S100β protein in peripheral blood may predict progressive disease during interleukin-2 based immunotherapy in patients with metastatic melanoma

Abstract

The aim of this study was to evaluate the biological variation in the serum level of S100beta protein in untreated patients with metastatic melanoma and to use this variation to subsequently evaluate serum levels as a method of monitoring objective response to interleukin-2 (IL2) based treatment. Such an approach has not, to our knowledge, been published previously. Consecutive blood samples were collected before, during and after treatment and in the follow-up period from 66 patients treated with IL2-based immunotherapy. In 11 of these patients, a further three samples were drawn on each of 3 days prior to treatment to evaluate the variation in S100beta. This variation was later used to distinguish between increased, unchanged or decreased S100beta levels during treatment. We observed a significant association between changes in S100beta levels and clinical outcome after the first and second treatment cycles. All responding patients had a decline in S100beta levels or normal values during the first cycle.
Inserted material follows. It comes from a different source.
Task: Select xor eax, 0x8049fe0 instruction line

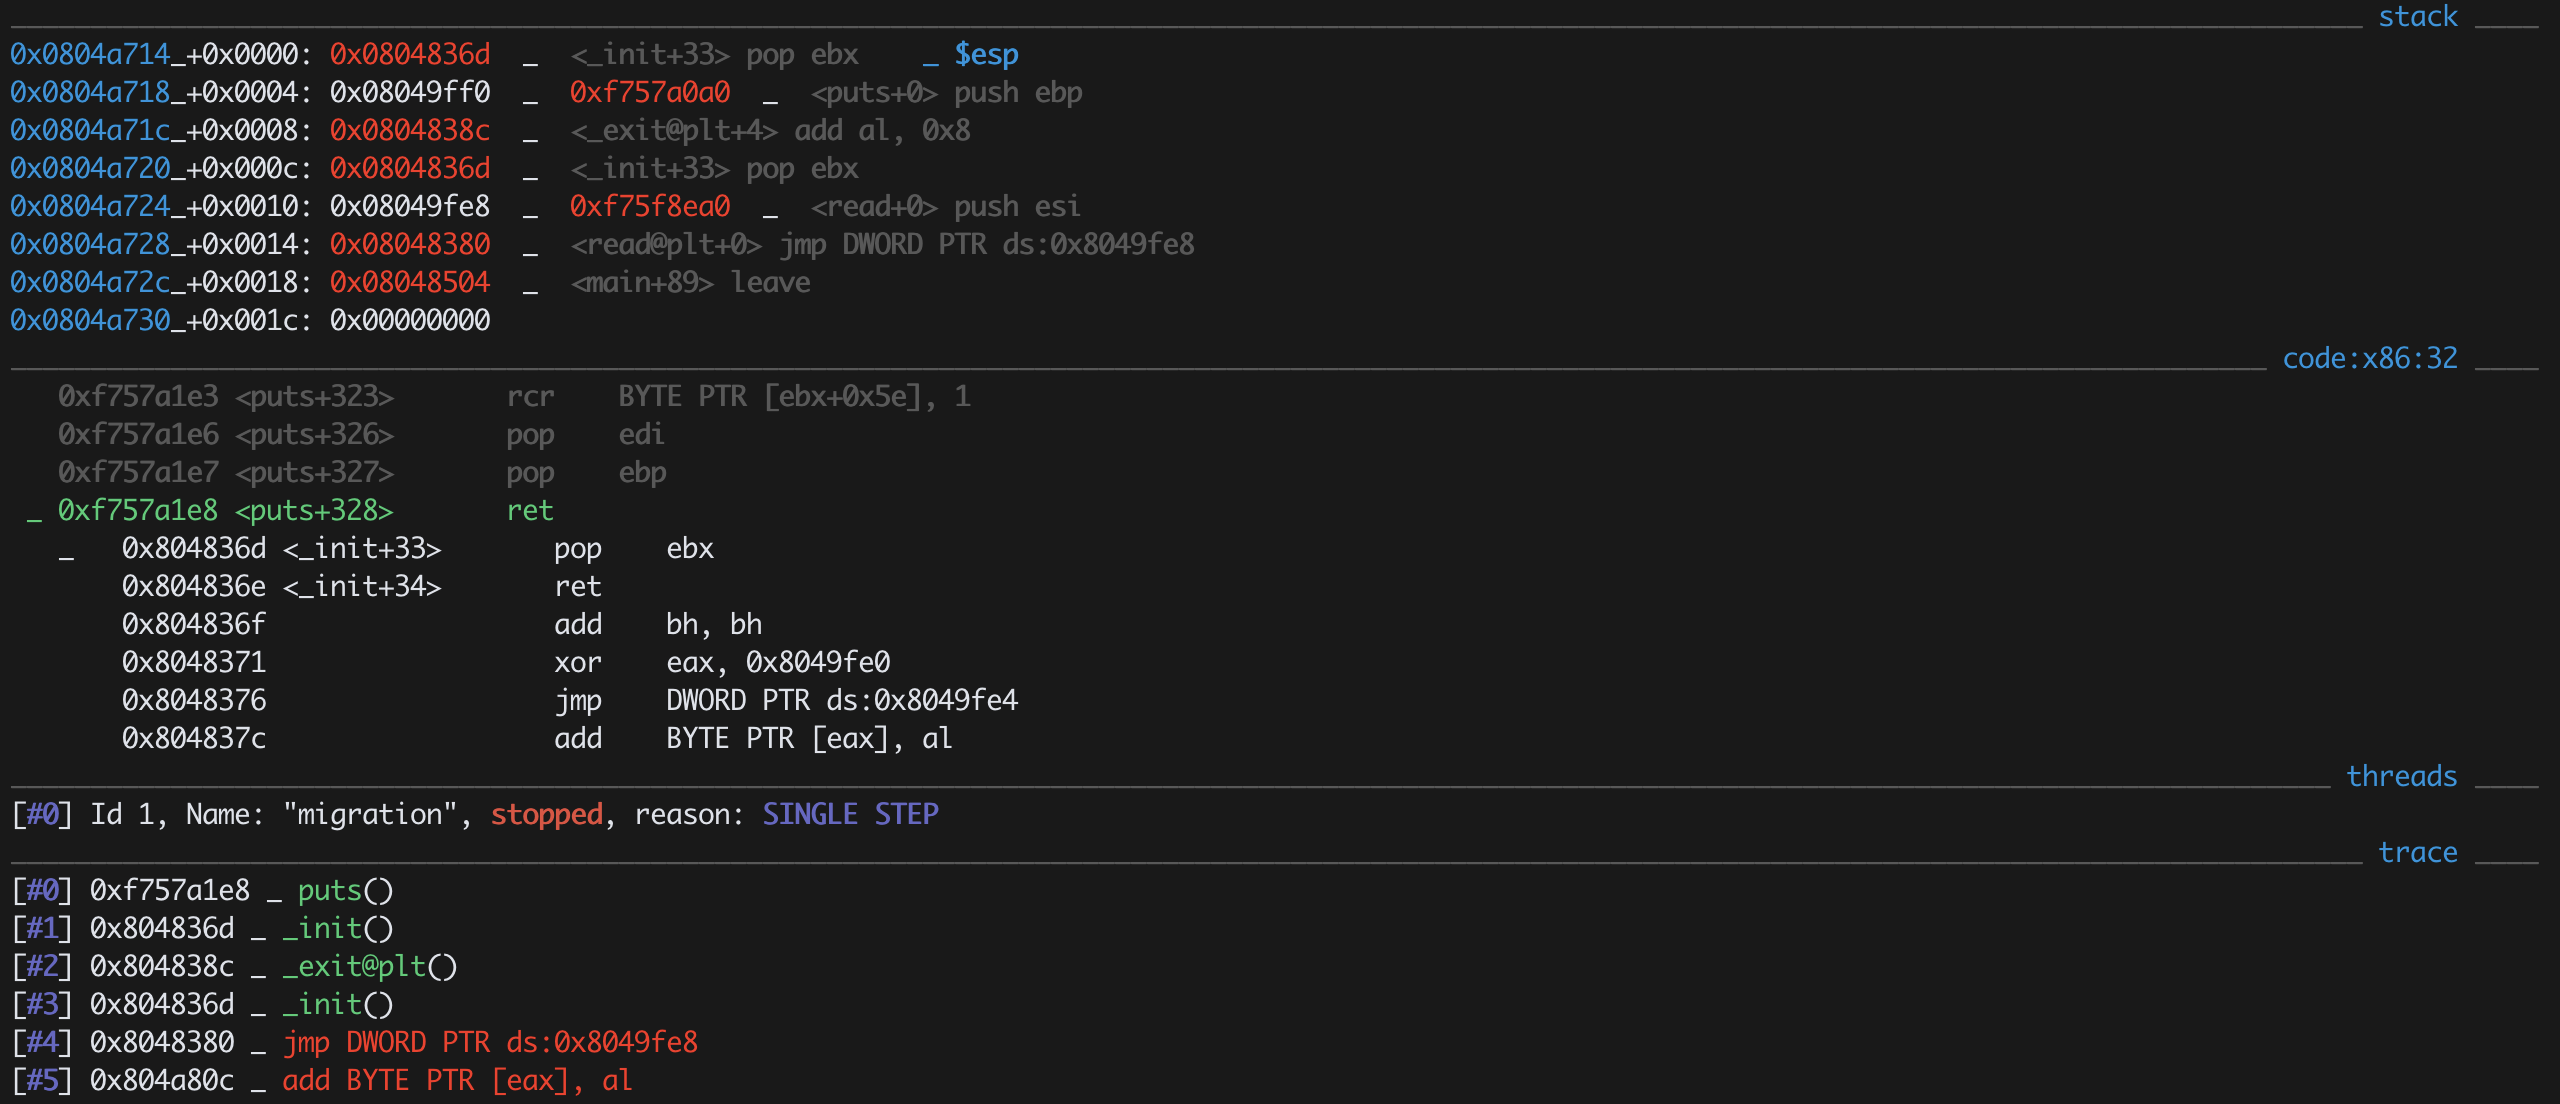Action: click(506, 662)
Changes in S100beta levels after the first cycle and the type of treatment were independent predictive factors for the clinical outcome in multivariate analysis. In conclusion, increasing S100beta values were independently associated with progressive disease, and our data suggest that significant changes in S100beta levels may be valuable for monitoring and predicting clinical outcome during IL2-based immunotherapy and chemoimmunotherapy.